By Bill Kelly, CEO, CAIA Association
The saying “fool me once shame on you, fool me twice shame on me” has its origins all the way back to the 1600’s when most of the carbon now in our atmosphere was “safely” encased in limestone and other rock formations within the crust of what was then a much colder planet earth. Fossil fuel extraction and combustion had yet to begin, and nascent industries and global citizens were blissfully unaware of the damage to be done when industrialization came centuries later. Who-fooled-whom doesn’t matter anymore as the dormant carbon has been awoken and released into our atmosphere in staggering quantities, where it remains. The fool has become colossal and likely includes you; the shame, and now the action, is on all of us.
The Sept. 21 edition of The Economist is simply titled, The Climate Issue and it is a must-read and a call to action. The cover alone sets the stage with a data visualization graphic by Ed Hawkins, a UK-based climate scientist, who uses annual “warming stripes” to show the pace of global temperature change from 1850 to today. His benchmark here is the average temperatures for the 30-year window from 1970-2000. Simply put, any shade of blue is better and lower than the average, and the darker the blue the better still. Conversely, any shade of red is above average, and a deeper shade here indicates an above-trend problem. A quick glance at the cover shows a red and getting-redder trend just around the beginning of this century, preceded by a very long stretch back to 1850 that continued to show deeper shades of blue. This issue of The Economist goes on to show how problematic an even incremental 1-degree Celsius temperature change could be, and this graphic portends a frightening inevitability before you even move from the front cover.
The inside back cover, typically the standing obituary column, recounts the life and times of an 800-year-old glacier in Iceland known as Okjökull. At its peak, it covered over 6.2 miles of land mass and was 40 to 50 meters deep. It is now gone.
The rest of the issue “emits” global facts that should make the most ardent skeptic stand up and take notice, if not action (@potus). The reports herein indicate the deliberate burning of fossil fuels produced about 2B tons of CO2 back in 1900. Today we are at 20x that rate, or 40B tons, and facing a true global problem. The amount of greenhouse gases (mostly CO2) remain in our atmosphere for a minimum of decades, and portions stay for thousands of years; remediation or removal by human intervention is nascent at best.

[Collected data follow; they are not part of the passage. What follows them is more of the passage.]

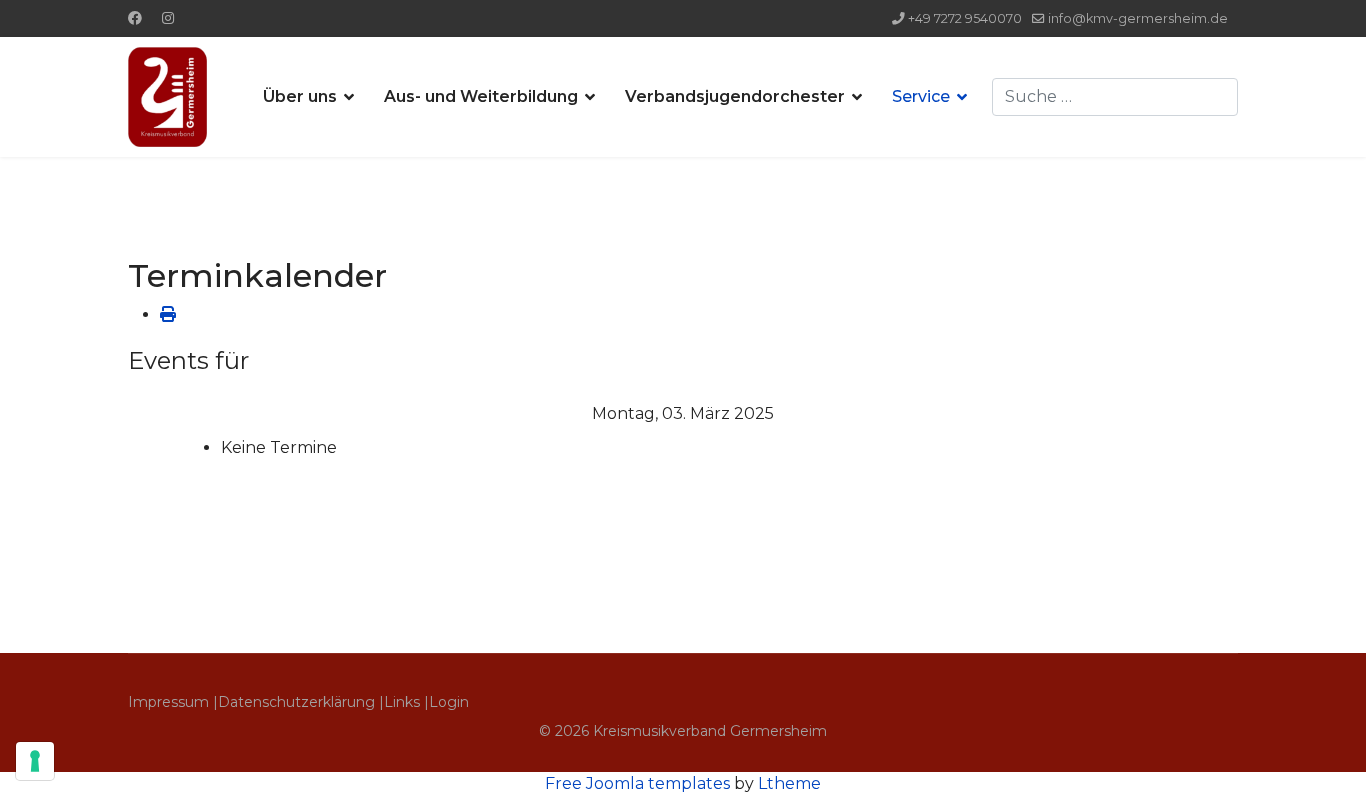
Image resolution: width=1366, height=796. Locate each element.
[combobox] (1115, 97)
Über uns (300, 96)
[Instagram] (168, 18)
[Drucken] (168, 314)
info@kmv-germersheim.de (1138, 18)
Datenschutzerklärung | (301, 702)
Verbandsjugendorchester (735, 96)
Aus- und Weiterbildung (481, 96)
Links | (406, 702)
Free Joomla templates (637, 783)
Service (921, 96)
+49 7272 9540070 (965, 18)
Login (449, 702)
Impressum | (173, 702)
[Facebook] (135, 18)
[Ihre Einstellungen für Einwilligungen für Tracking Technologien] (35, 761)
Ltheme (789, 783)
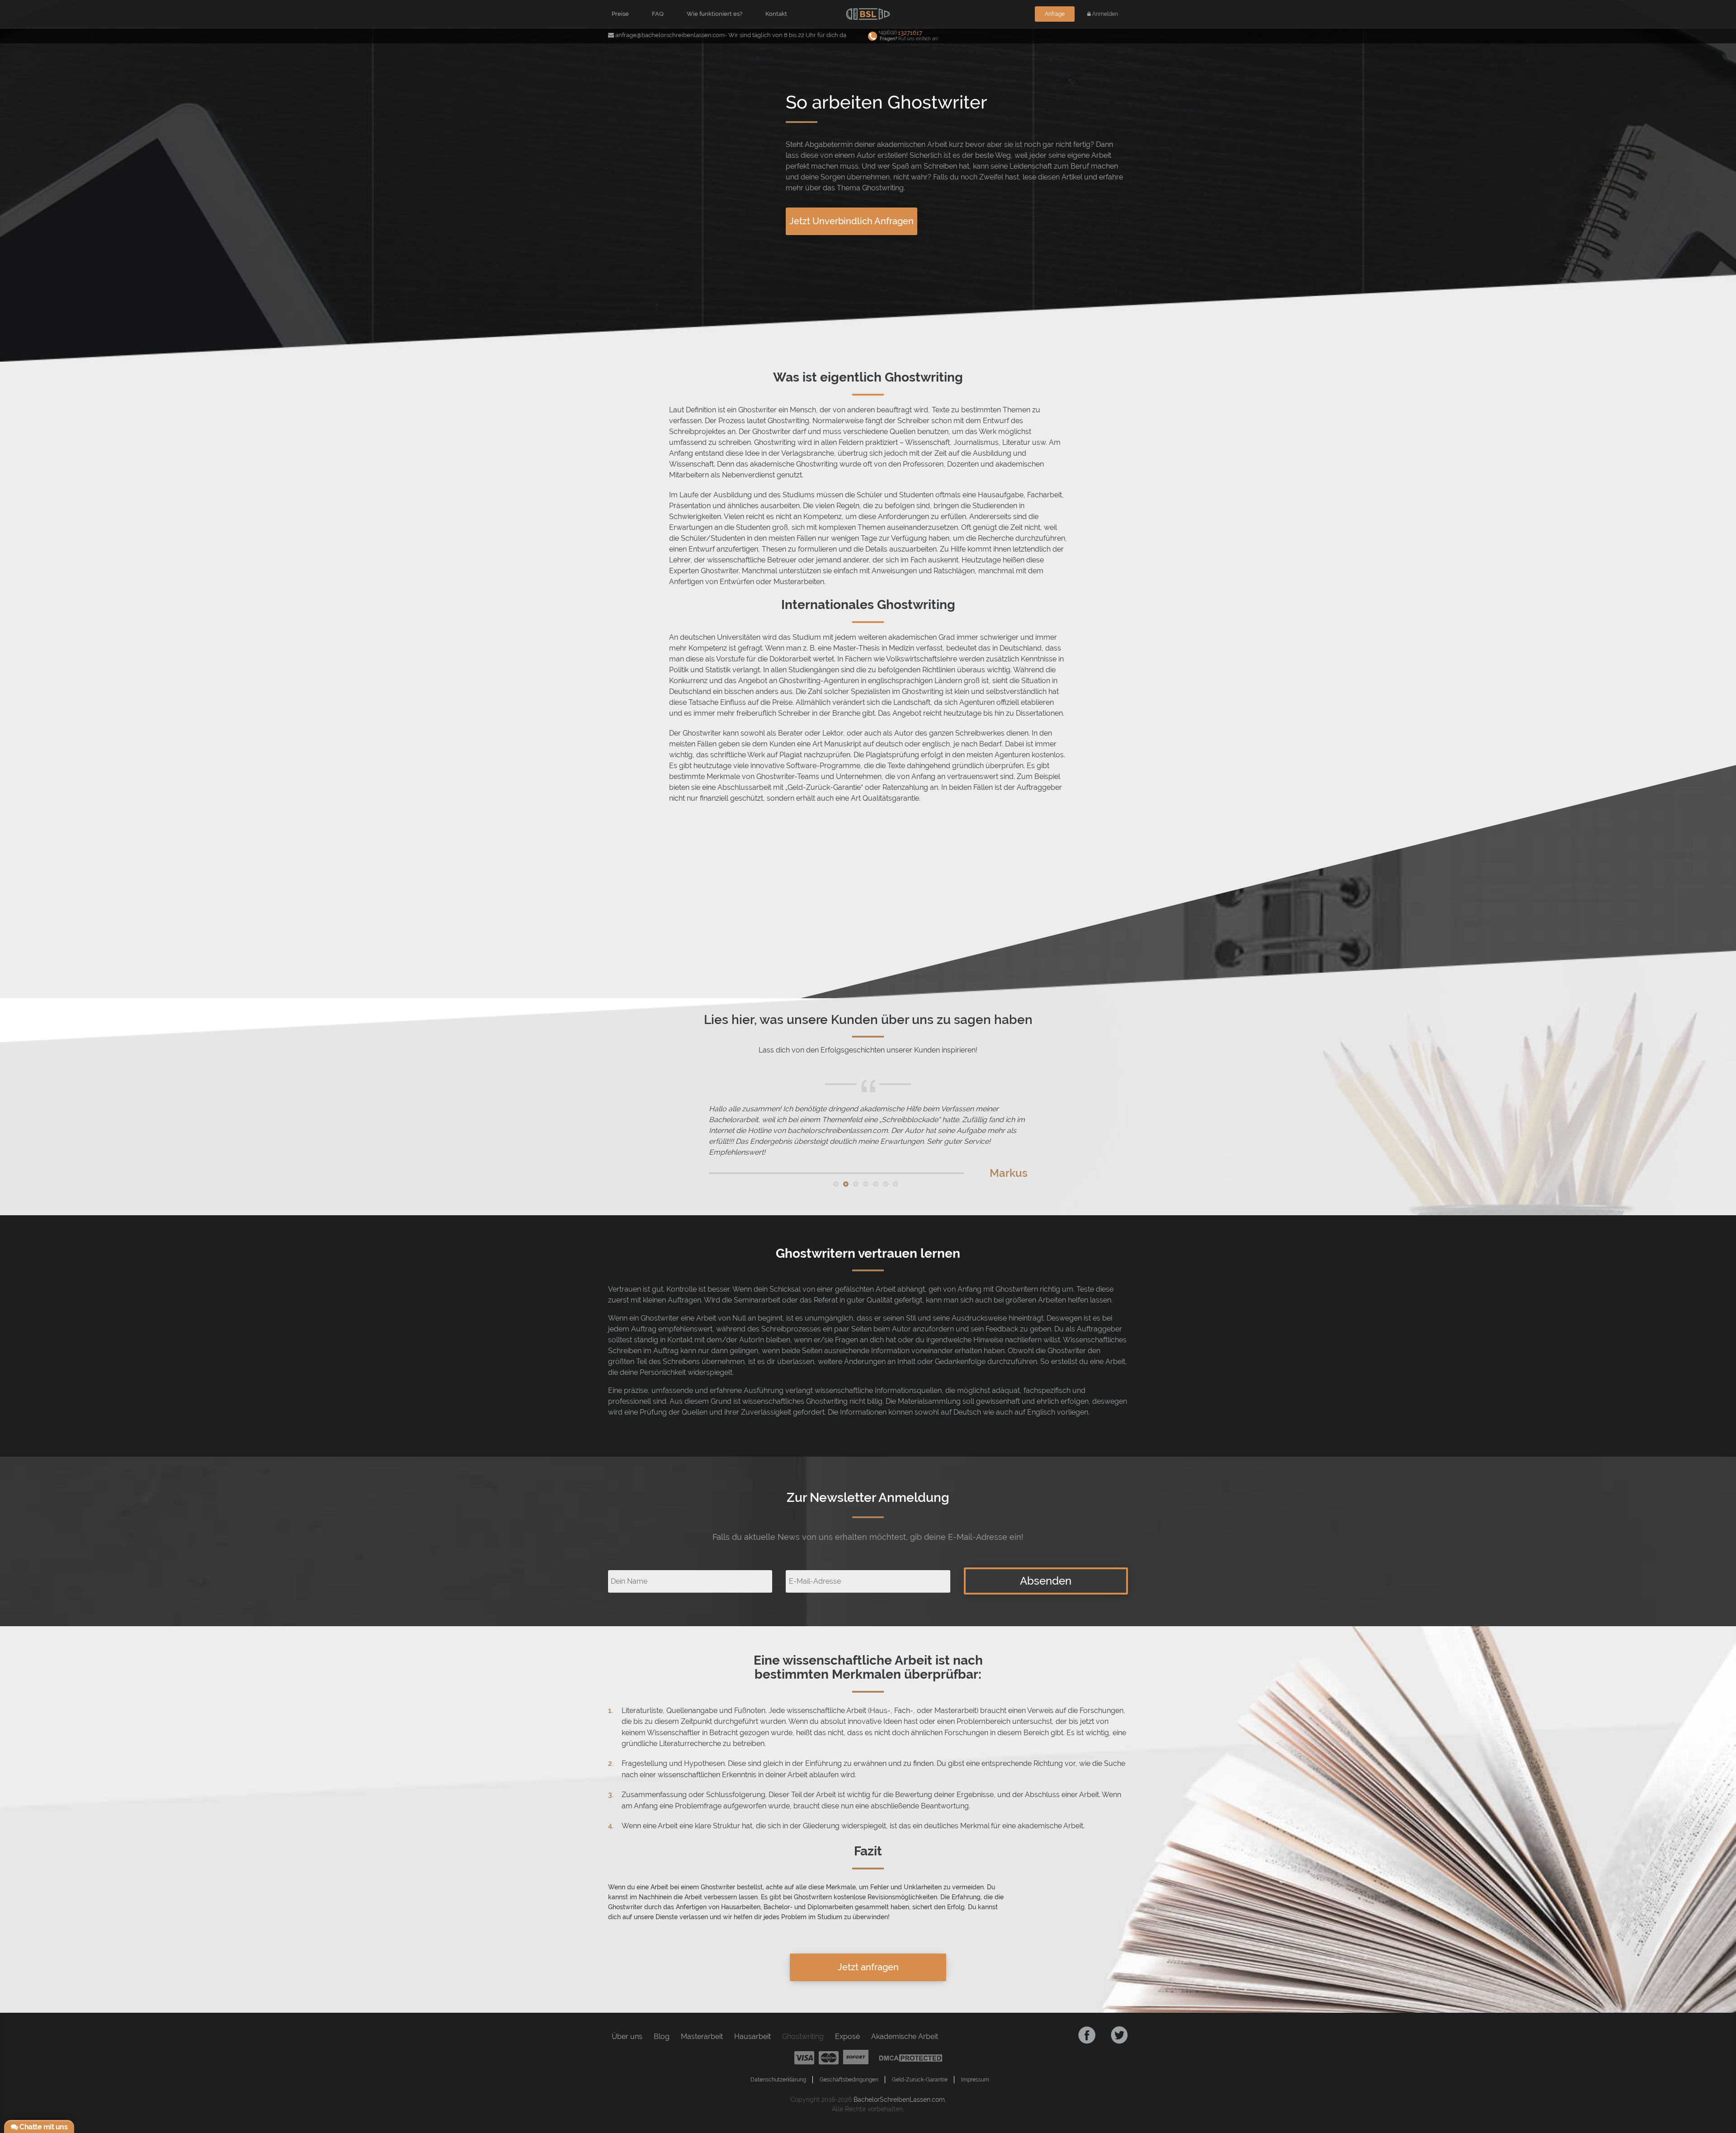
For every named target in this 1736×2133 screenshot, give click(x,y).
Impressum (975, 2079)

The only cure is a complete retool of the world’s GDP, the substance abuser of the narcotic known by its street name: fossil fuels.
The capitalist and their capital, no matter how well intentioned, cannot go at this alone. Scientific evidence strongly suggests that whatever damage has been done is mostly irreversible and the primary focus now is on doing no more harm. Even if the US does their part flawlessly, it simply won’t matter as we account for only about 10% of the global emissions. Some have said we should use our proxy votes to encourage change with the fossil fuel companies, which seems headline worthy in The Guardian but perhaps mostly ineffective: according to this same newspaper while the top 20 fossil fuel companies account for about a third of the greenhouse gases, 12 of those 20 are state-owned (i.e. no proxies to vote)… and remember, this is merely the narcotic… what about the user? According to recent EPA statistics, the transportation industry clocks in as a 29% contributor and The Economist cites meat production and cement as industries responsible for 14% and 6% of the emissions, respectively. Are we really going to fix this with proxy votes?
Ultimately, we need global regulation, legislation, and innovation, accompanied by measurable goals, and uniform disclosures; consequences (well beyond the weaponization of proxy votes) must be part of this too for failure to act swiftly and boldly. The nuclear winter is upon us but this one will be warmer and potentially irreversible. The fool is us and the next generation is watching and agitating, because they can no longer be fooled.
Seek diversification, education, and know your risk tolerance. Investing is for the long term.